*Text under study*.
........

Codebase size

Independant of what the codebase does it incorporates maintenance-efforts: On big codebases it takes longer to implement changes, more code needs to be read/comprehended. Codebase size also correlates with longer builds, deployment processes and startup times, which means a latency-increase of feedback loops. Encapsulation/Modularizaton can be applied, but it only weakens the impact: You won’t be able to reduce efforts of a 100M codebase compared to a 10K one by just having good code-quality.

Codebase quality

Decent code-quality is important for implementing changes quickly (readable code, separation of concerns, DRY etc.). Good quality also includes test-coverage so regression-bugs are better caught and there is a safety-net during refactorings. Though business often neglects less visibile code-quality, it is essential to reduce lead-time. In severe cases you’re at a dead end: code is such in a bad shape, that it is impossible to evolve (changes are too side-effect-risky and/or too expensive).

Tools/technology diversity

Itself diversity of tools (programming-languages, frameworks, hardware etc.) is good because you can choose the right one to solve your specific problem. But it also increases risk: single-person-know-how, legacy-tech, learning-curves, beta/buggy-stability, upgrade/patching-efforts, transitive dependencies (see .dll, .jar nightmares).

Integration points

Though distributed systems are necessary (scaleability, reliability, modularization, partner-integrations) they are more fragile: Monitoring and deployment efforts increase and security breaches are more likely. Also tracing, debugging and testing efforts are higher.

Organization Size

One of the biggest factors is the size of your organization because efforts increase squarely (see also Mythical Man Month). Bigger organizations try to fight this by introducing hierachies and heavy-weight processes, but this structure can have negative impact on “short/quick” decisions and slows down speed. In some scenarios political-games emerge, which block progress considerably.

External partners

External-partner-integrations (most likely over APIs, batch processing) need more investment: Different release cycles need to be taken into account, compatibility must be offered and dedicated monitoring needs to be setup. Also communication is less direct (fixed calls, meetings, travelling).

User-Base + Traffic

A bigger User-Base means you have to spend more effort on support. Because of the mass statistically more edge-cases come up and need to be handled by software. Also scalability requirements need to be implemented by more sophisticated production environments. Popular systems also attract criminal activity, which you need to respond with higher security-investments, which again make the system less usable. Big applications also produce more data, which needs to be maintained (compatibility, migrations, analyzation).

Being Complexity aware

Above factors cannot be reduced to Zero (you will always meet an Inherent Complexity), but you should fight back:

• Prioritize, prioritize, prioritize: Featuritis has bad impact on usability and codebase-size. Implement important features only. Remove unneeded features and cleanup code.
• Consolidate technologies: Don’t introduce a new technology just because it was praised in the last magazine. Evaluate it and maybe use it privately first.
• Take Fowler’s advice serious: “Don’t distribute, if you don’t have to”

........

*Supplied records*.
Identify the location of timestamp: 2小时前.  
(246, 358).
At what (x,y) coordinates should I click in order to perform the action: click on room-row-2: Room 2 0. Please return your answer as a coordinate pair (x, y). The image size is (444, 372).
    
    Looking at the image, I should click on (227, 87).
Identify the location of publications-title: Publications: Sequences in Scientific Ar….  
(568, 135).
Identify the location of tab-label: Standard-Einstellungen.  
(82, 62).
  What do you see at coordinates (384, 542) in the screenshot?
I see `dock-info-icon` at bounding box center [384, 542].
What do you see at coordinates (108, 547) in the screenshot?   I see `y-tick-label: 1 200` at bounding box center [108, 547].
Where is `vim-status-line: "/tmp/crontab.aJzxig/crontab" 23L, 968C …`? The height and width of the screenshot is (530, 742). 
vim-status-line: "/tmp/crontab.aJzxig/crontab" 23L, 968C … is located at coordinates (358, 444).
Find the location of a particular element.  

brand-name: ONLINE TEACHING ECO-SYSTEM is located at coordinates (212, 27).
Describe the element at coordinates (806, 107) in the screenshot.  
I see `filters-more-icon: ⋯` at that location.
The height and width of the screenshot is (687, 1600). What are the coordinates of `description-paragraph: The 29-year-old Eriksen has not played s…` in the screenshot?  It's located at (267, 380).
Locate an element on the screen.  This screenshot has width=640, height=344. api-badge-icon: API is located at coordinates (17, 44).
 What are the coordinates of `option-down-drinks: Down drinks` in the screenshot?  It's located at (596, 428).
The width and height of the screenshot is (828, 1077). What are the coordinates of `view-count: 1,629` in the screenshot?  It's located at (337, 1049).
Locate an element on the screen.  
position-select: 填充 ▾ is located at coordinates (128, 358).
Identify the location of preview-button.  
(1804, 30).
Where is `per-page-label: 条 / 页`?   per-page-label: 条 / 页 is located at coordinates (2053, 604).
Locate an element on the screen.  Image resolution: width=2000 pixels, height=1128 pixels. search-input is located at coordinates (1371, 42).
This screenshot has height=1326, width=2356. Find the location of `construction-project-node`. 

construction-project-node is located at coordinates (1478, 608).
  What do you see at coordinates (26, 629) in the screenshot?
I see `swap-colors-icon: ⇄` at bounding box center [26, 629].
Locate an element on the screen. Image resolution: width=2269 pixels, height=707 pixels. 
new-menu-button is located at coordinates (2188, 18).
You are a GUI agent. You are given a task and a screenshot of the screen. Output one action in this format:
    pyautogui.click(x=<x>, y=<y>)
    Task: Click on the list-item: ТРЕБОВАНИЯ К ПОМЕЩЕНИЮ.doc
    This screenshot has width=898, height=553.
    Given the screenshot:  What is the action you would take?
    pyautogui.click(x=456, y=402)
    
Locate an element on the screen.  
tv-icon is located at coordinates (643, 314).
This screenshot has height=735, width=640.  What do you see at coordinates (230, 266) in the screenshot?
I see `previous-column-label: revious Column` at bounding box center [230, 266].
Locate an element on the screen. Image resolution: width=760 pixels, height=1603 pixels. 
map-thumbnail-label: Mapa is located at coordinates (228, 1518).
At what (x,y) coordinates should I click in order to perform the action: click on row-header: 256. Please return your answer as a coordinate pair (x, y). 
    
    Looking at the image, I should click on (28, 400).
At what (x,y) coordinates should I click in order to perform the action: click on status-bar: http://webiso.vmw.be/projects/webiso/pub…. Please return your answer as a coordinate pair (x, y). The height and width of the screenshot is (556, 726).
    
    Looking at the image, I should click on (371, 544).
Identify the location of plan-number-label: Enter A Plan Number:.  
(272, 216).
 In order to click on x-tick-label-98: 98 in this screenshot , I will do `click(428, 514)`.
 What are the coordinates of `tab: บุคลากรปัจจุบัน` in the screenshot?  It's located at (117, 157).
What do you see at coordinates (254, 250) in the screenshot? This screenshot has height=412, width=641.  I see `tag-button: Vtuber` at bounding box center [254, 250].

........

*Required actions*.
[A] In the article on software complexity factors, update everything from "External-partner-integrations (most likely" down to "(compatibility, migrations, analyzation).", changing "edge-cases" to "corner cases".
[B] According to the article on software complexity factors, which book is cited in connection with efforts increasing squarely as an organization grows?
[C] Resume the article on software complexity factors after its final sentence.

*Your written answers*.
[A]
External-partner-integrations (most likely over APIs, batch processing) need more investment: Different release cycles need to be taken into account, compatibility must be offered and dedicated monitoring needs to be setup. Also communication is less direct (fixed calls, meetings, travelling).

User-Base + Traffic

A bigger User-Base means you have to spend more effort on support. Because of the mass statistically more corner cases come up and need to be handled by software. Also scalability requirements need to be implemented by more sophisticated production environments. Popular systems also attract criminal activity, which you need to respond with higher security-investments, which again make the system less usable. Big applications also produce more data, which needs to be maintained (compatibility, migrations, analyzation).

[B] Mythical Man Month

[C]
• Don’t always increase team-size, rather have a small team with A-players.
• Quantify: Use metrics for business success, code-quality and production stability. Especially for bigger systems gut-feeling isn’t enough.
• …

The presented sections go along with my favorite test-smells:

1. Brittle tests: Though functionality hasn’t been changed the test fails. Test should show green but in fact shows red (false positive).
2. Inefficient tests: The effort of writing automated tests doesn’t pay out at all. The benefit/cost ratio (short + long term) is extremely low.

Unit-Test little scripts/tools

There is often no sense to write unit-tests for little scripts or tools, which are one or two-liners. The script content is already so “declaritive”, short and compact that the code is too simple to break. Further more often stubbing or mocking the dependencies is tough (e.g. writing to stdout/file, shutdown machine, doing an HTTP call). You can end up writing a external system emulator which is overkill in this situation. Surely testing is important but for that I go the manual way (executing script, and smoke-test sanity check the outcome).

Unit-Test high level orchestration services

Orchestration services have many dependencies and chain-call lower services. The effort of writing such unit-tests is very high: Stubbing/Mocking all these outgoing dependencies is tough, test setup logic can get very complex and make your test-code hard to read and understand. Further more these tests tend to be very brittle, e.g. minor refactoring changes to production code will break them. Main reason is that inside test-code you have to put a lot of implementation detail knowledge to make stubbing/mocking work. You can argue having many fan-out/outgoing dependencies is a bad smell and you should refactor from start on. This is true in some cases but higher order service often have the nature to orchestrate lower ones, so refactoring won’t change/simplify much and make design even more complicated. In the end for such high level services I much prefer to let test-cover them by automated or non-automated acceptance tests.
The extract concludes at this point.